__Goal__
Reproduce the records word for word, starting at the line that contains "This screenshot has height=709, width=1568." and continuing through the last line of the records.

__Material__
::::
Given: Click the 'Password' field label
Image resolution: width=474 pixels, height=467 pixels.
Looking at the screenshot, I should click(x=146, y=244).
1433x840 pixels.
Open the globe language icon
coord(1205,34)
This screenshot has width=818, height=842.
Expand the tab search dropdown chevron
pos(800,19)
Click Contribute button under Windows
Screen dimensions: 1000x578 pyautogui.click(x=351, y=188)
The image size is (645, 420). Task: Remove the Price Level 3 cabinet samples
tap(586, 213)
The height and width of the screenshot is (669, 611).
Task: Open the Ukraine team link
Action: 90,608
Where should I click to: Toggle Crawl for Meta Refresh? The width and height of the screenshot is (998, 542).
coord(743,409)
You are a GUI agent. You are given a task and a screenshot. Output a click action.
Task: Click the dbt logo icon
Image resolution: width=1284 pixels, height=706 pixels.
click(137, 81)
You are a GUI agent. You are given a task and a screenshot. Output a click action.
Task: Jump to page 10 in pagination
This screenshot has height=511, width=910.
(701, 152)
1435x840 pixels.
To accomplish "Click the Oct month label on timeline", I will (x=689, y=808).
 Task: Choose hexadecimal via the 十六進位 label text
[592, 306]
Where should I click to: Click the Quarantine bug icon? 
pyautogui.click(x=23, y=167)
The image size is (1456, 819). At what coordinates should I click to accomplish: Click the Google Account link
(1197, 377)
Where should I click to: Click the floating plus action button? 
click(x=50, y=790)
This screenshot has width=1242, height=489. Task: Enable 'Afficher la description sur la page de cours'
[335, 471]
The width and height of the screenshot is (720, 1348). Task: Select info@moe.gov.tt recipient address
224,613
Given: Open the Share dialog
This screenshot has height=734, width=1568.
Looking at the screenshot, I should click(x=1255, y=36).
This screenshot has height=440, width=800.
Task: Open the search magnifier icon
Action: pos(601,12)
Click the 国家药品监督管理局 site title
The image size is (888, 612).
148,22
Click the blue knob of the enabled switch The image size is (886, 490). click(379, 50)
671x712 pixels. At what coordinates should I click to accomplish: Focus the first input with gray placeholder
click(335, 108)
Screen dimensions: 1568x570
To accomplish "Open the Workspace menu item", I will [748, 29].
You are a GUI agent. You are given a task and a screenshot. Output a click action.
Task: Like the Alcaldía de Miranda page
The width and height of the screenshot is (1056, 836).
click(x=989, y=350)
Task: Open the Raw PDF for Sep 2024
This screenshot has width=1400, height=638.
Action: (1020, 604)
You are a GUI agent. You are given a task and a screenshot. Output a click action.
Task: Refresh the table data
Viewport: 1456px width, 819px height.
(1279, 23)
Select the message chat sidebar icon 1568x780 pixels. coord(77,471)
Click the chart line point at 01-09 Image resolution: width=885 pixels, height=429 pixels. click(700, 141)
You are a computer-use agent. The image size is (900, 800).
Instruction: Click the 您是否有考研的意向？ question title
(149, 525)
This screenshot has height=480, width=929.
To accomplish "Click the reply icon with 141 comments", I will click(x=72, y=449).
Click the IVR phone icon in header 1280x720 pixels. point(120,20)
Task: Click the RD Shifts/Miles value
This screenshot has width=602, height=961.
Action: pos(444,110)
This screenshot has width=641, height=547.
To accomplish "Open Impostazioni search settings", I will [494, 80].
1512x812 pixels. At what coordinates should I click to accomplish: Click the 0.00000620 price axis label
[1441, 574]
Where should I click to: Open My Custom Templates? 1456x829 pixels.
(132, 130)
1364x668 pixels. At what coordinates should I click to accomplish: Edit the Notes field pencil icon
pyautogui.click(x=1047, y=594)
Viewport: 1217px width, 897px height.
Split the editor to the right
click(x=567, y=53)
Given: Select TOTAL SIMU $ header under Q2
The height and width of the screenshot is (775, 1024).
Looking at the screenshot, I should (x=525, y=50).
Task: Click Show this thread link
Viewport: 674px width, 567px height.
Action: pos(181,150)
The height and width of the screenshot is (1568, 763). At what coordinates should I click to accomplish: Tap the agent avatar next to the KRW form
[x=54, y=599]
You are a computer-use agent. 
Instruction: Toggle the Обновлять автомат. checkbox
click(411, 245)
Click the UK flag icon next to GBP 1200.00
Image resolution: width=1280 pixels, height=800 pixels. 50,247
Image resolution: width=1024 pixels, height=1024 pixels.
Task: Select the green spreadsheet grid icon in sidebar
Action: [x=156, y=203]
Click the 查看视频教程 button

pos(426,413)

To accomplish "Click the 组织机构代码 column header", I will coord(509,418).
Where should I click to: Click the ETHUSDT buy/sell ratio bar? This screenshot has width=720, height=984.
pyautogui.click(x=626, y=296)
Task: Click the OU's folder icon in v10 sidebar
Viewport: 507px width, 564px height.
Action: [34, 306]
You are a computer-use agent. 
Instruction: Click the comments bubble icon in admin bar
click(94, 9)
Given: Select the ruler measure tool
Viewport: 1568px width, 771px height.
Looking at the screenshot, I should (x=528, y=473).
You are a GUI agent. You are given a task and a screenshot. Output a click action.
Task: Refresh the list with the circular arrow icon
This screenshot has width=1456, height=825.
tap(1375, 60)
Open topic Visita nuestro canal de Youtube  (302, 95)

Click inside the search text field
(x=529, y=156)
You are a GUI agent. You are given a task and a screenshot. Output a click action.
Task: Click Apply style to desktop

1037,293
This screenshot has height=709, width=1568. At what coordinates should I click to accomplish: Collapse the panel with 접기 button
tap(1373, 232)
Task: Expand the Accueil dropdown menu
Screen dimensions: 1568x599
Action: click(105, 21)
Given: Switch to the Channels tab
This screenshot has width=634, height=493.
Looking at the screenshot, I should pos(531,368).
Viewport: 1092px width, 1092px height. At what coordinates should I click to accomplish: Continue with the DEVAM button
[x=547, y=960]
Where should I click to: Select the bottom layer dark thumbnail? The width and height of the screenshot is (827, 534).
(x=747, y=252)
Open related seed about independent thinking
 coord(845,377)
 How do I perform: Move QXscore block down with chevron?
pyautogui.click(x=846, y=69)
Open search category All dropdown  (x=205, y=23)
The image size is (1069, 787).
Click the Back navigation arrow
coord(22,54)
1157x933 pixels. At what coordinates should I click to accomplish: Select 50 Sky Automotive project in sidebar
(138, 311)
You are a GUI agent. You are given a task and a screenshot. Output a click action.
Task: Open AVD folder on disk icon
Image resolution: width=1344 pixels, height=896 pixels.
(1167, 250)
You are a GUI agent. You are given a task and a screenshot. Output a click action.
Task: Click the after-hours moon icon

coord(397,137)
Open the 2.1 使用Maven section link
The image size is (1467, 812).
::::
__In response__
This screenshot has height=709, width=1568. At what coordinates should I click to accomplish: Collapse the panel with 접기 button
tap(1373, 232)
Task: Expand the Accueil dropdown menu
Screen dimensions: 1568x599
Action: click(105, 21)
Given: Switch to the Channels tab
This screenshot has width=634, height=493.
Looking at the screenshot, I should pos(531,368).
Viewport: 1092px width, 1092px height. At what coordinates should I click to accomplish: Continue with the DEVAM button
[x=547, y=960]
Where should I click to: Select the bottom layer dark thumbnail? The width and height of the screenshot is (827, 534).
(x=747, y=252)
Open related seed about independent thinking
 coord(845,377)
 How do I perform: Move QXscore block down with chevron?
pyautogui.click(x=846, y=69)
Open search category All dropdown  (x=205, y=23)
The image size is (1069, 787).
Click the Back navigation arrow
coord(22,54)
1157x933 pixels. At what coordinates should I click to accomplish: Select 50 Sky Automotive project in sidebar
(138, 311)
You are a GUI agent. You are given a task and a screenshot. Output a click action.
Task: Open AVD folder on disk icon
Image resolution: width=1344 pixels, height=896 pixels.
(1167, 250)
You are a GUI agent. You are given a task and a screenshot. Output a click action.
Task: Click the after-hours moon icon

coord(397,137)
Open the 2.1 使用Maven section link
The image size is (1467, 812).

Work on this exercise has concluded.